The West Virginia Pumpkin Festival selects a Pumpkin Festival Queen, Teen, Ms, MRS, and they choose a variety of other contestants to hold pumpkin titles from babies to boys. In Confluence, Pennsylvania, they host a PumpkinFest Queen Pageant at the event which they call PumpkinFest. Beginning in 1971 Spring Hope, North Carolina, hosts a Pumpkin Festival where they crown a Pumpkin Queen.

===Pumpkin Princess===
Some festivals involve younger contestants and confer the title of Pumpkin Princess. Morton, Illinois, hosts the Morton Pumpkin Festival annually and has given their city the title of "Pumpkin Capital of the World." Each year they crown a Pumpkin Princess at the festival. The pageant is only open to children between five and six years old. The pageant in Confluence, Pennsylvania, gives titles to young children and babies with titles like Pumpkin Tot and Mister Pumpkin. The Spring Hope, North Carolina, Pumpkin Festival crowns a Baby Pumpkin Seed during their Pumpkin Festival.

==In fiction==
A number of works of fiction have titles which include a Pumpkin Queen or Pumpkin Princess. Long Live the Pumpkin Queen is a book by Shea Ernshaw about a young girl (Sally, a fictional character from the Tim Burton film The Nightmare Before Christmas) who is crowned Pumpkin Queen: Queen of Halloween Town. The book was released as a commercial tie-in with the Tim Burton universe. The Pumpkin Queen is a short film directed by Angie Hansen.
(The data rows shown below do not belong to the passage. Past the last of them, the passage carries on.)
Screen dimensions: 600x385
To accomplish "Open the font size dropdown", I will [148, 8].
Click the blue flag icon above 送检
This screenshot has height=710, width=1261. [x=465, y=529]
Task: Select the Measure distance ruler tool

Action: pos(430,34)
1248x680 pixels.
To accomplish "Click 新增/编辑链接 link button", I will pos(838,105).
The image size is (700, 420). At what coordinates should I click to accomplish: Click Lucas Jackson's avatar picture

The film is about a scientist who wants revenge against the Monroe County Pumpkin Queen.

In 2007, author Marlane Kennedy wrote Me and the Pumpkin Queen, a novel centred entirely around the subject of a preteen girl, Mildred, and her best friend, local town boy Jacob, trying to grow the perfect pumpkin in honour of Mildred's deceased mother, a former Pumpkin Queen. Kennedy incorporated real-life references to Canadian varieties of special pumpkins, agricultural tips for growing pumpkins, rural lore about the culture of pumpkin-growing, and her own personal experiences attending the Circleville Pumpkin Show in her youth.